Exercise description: When you reach the records below, output every one exactly as written but leave out any pictures.

(Stored items)
........
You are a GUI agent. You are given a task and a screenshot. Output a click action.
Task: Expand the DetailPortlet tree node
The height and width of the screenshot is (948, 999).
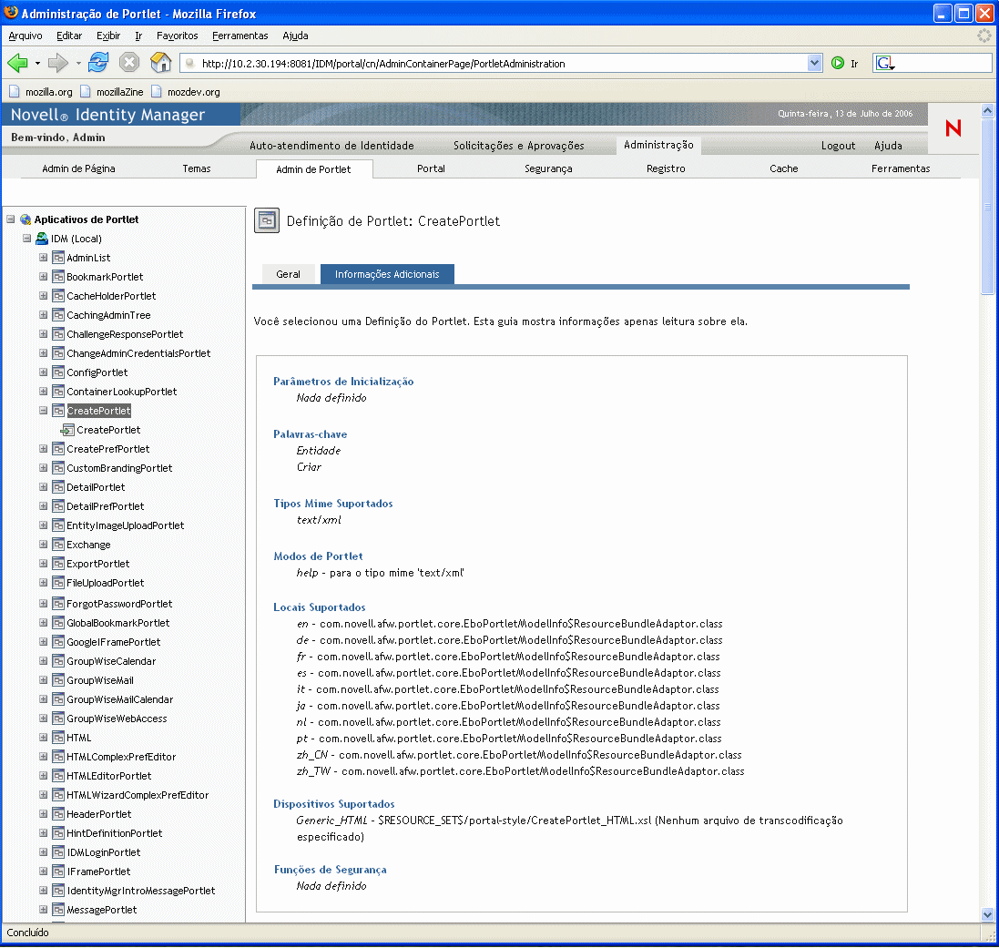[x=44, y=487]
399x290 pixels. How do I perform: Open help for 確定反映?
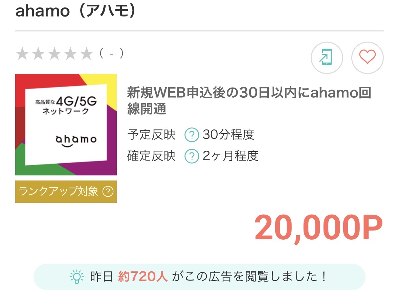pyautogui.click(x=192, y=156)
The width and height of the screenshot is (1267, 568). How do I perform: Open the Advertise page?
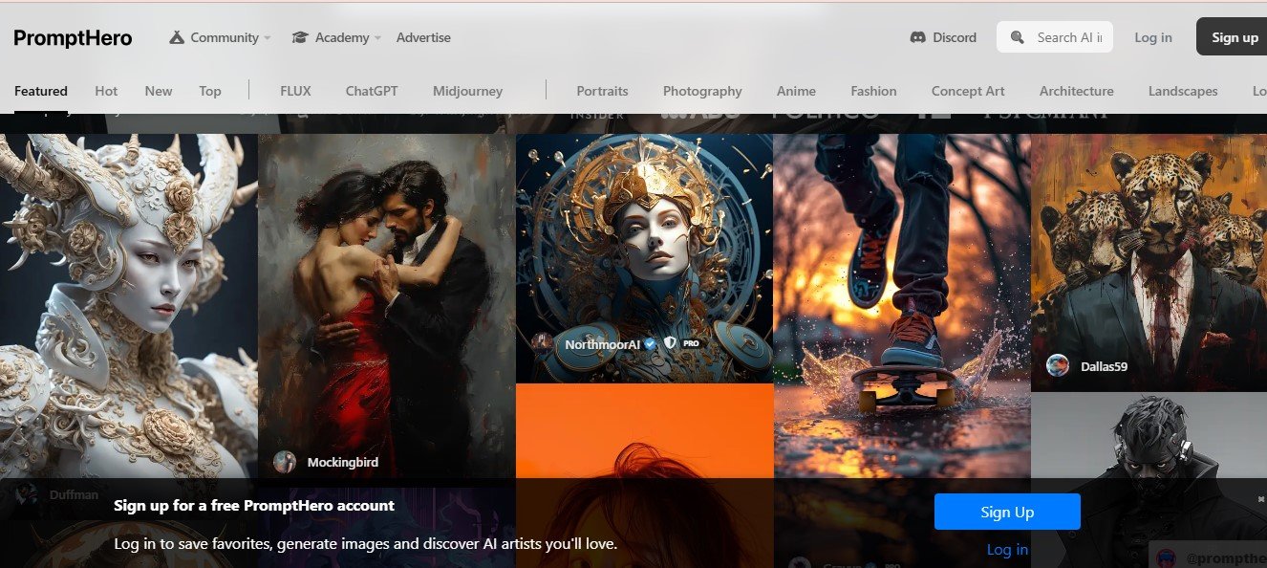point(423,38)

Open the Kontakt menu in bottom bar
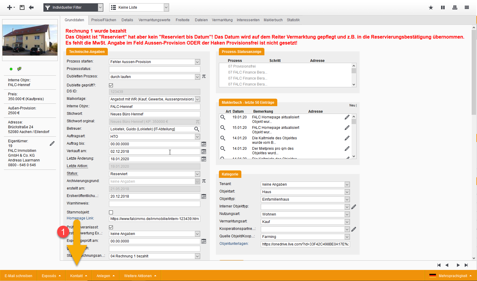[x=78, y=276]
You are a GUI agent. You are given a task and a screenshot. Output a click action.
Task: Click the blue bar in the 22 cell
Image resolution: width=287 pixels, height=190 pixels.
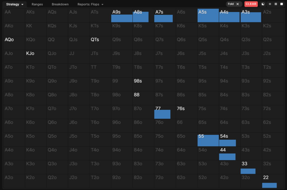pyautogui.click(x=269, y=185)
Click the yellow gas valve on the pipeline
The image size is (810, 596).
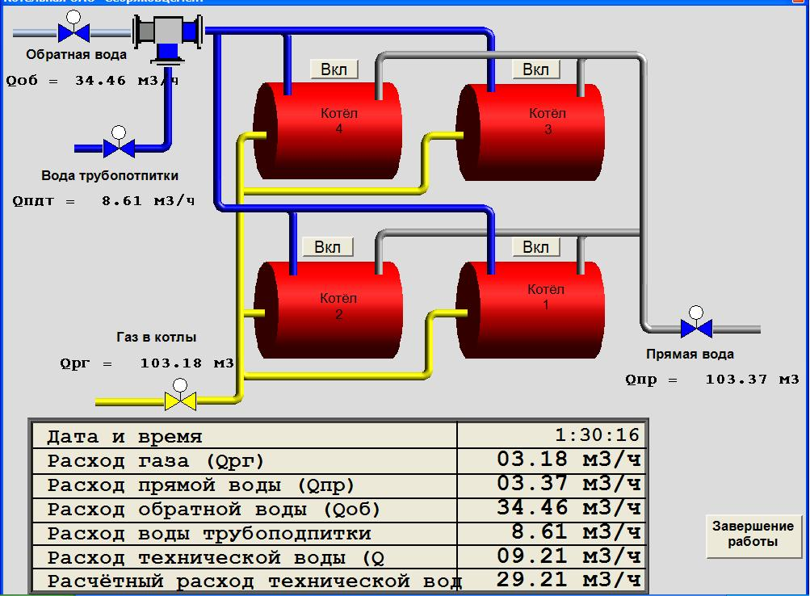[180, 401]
........
Written reply:
You are a GUI agent. You are given a task and a screenshot. Output a click action.
Task: Expand the DetailPortlet tree node
The height and width of the screenshot is (948, 999).
[x=44, y=487]
399x290 pixels. How do I perform: Open help for 確定反映?
pyautogui.click(x=192, y=156)
The width and height of the screenshot is (1267, 568). How do I perform: Open the Advertise page?
point(423,38)

Open the Kontakt menu in bottom bar
[x=78, y=276]
You are a GUI agent. You are given a task and a screenshot. Output a click action.
Task: Click the blue bar in the 22 cell
Image resolution: width=287 pixels, height=190 pixels.
pyautogui.click(x=269, y=185)
Click the yellow gas valve on the pipeline
The image size is (810, 596).
[180, 401]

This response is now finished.